_RECORDED INFORMATION_
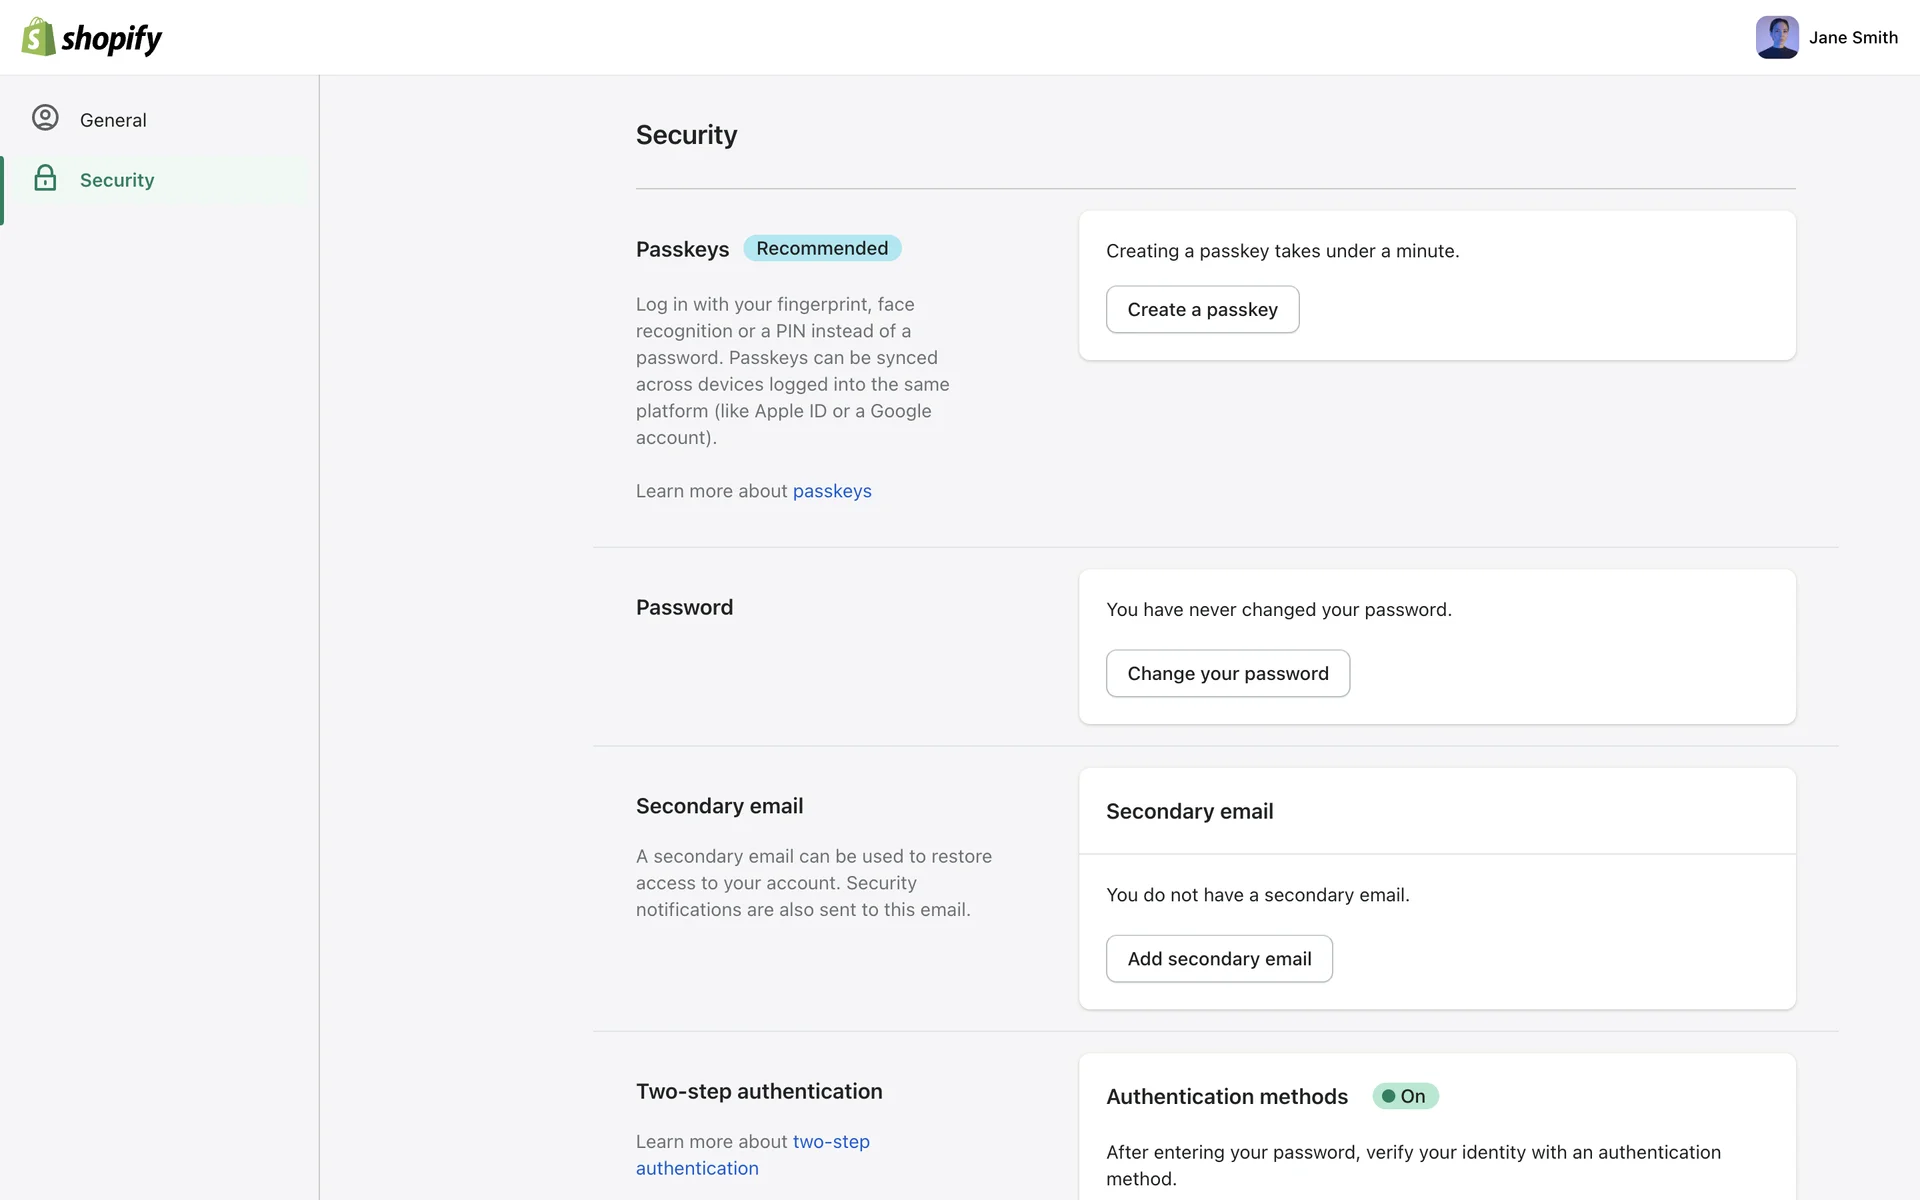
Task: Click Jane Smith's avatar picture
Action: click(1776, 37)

==

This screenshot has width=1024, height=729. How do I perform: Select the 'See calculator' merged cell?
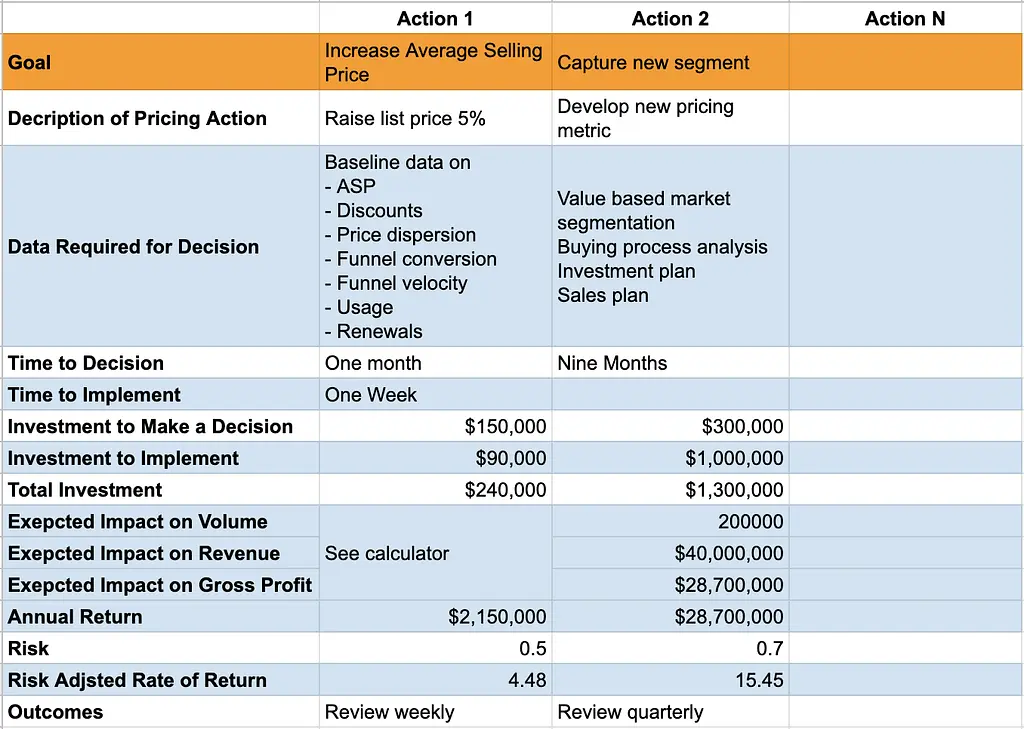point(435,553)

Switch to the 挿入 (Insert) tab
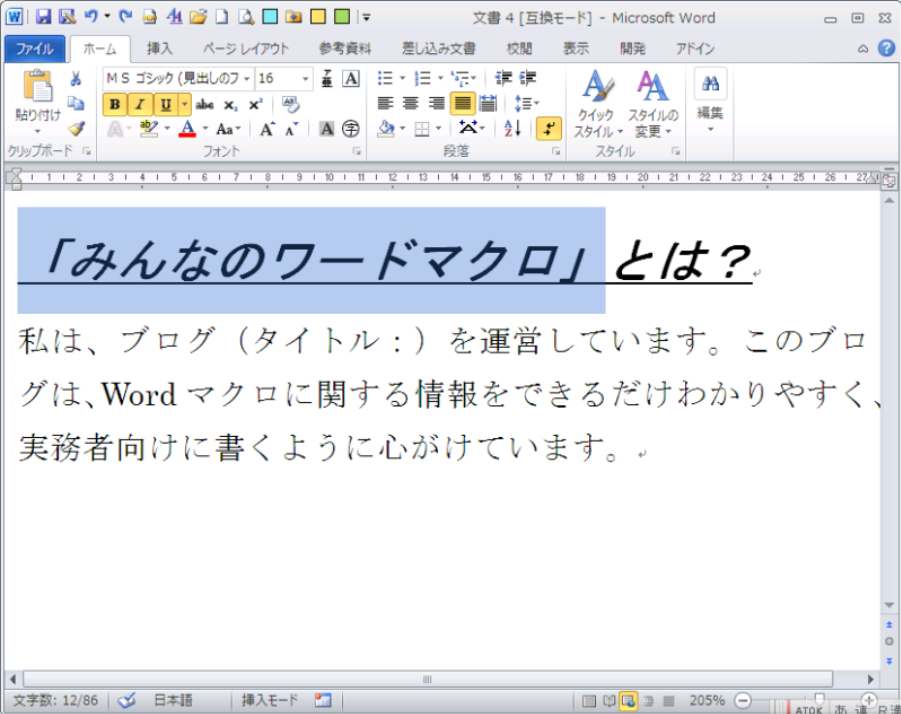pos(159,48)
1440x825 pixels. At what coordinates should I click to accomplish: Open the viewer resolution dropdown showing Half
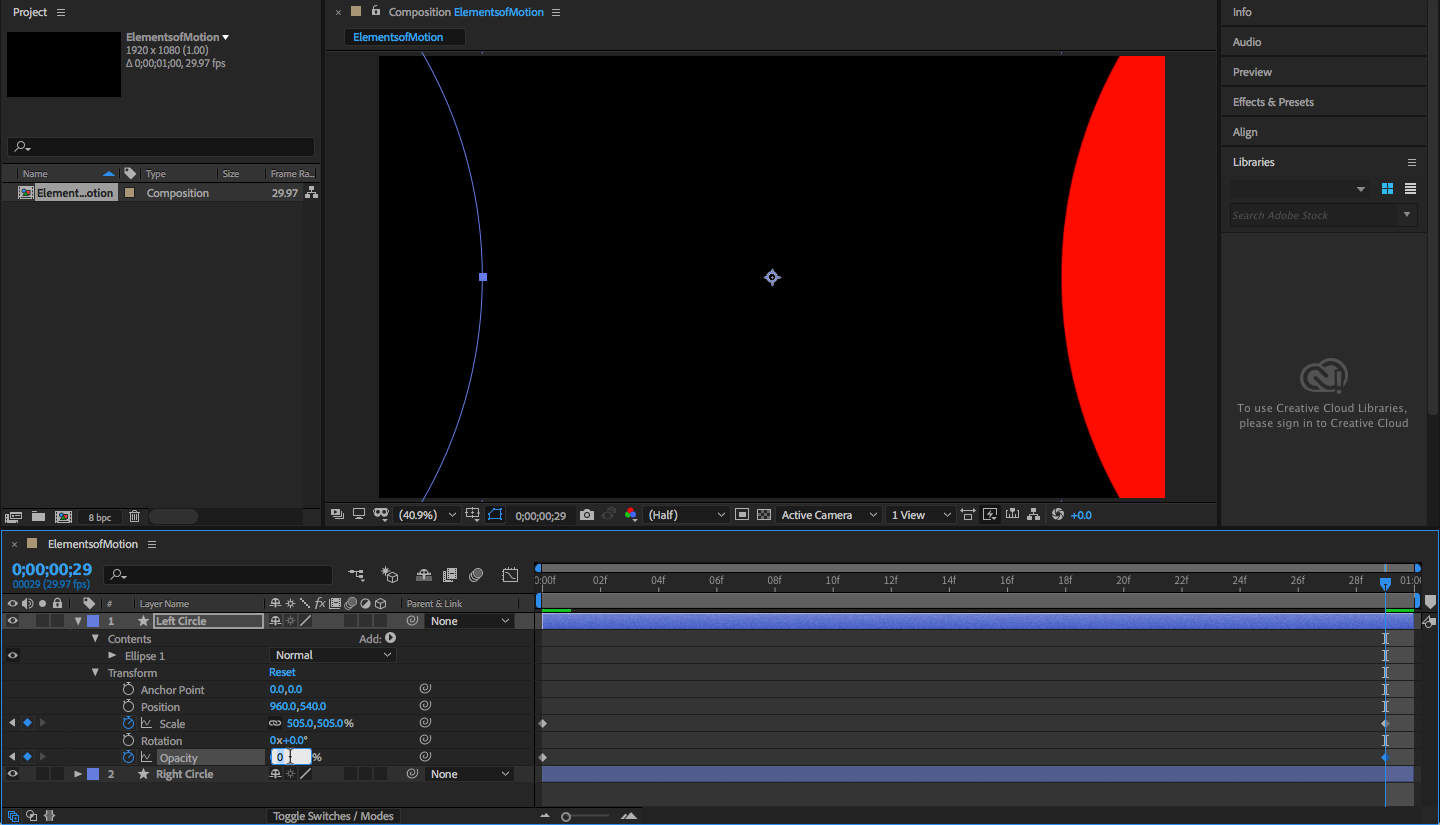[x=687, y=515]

_EXERCISE_
Rewrite the records from the line containing "This screenshot has" through the line containing "[x=687, y=515]", inclusive, swapping "dropdown" for "menu" and leaving everything else as it is. Omit the pictures from your answer.

_WRITTEN RESPONSE_
This screenshot has width=1024, height=729. How do I perform: Select the 'See calculator' merged cell?
point(435,553)

Switch to the 挿入 (Insert) tab
pos(159,48)
1440x825 pixels. At what coordinates should I click to accomplish: Open the viewer resolution menu showing Half
[x=687, y=515]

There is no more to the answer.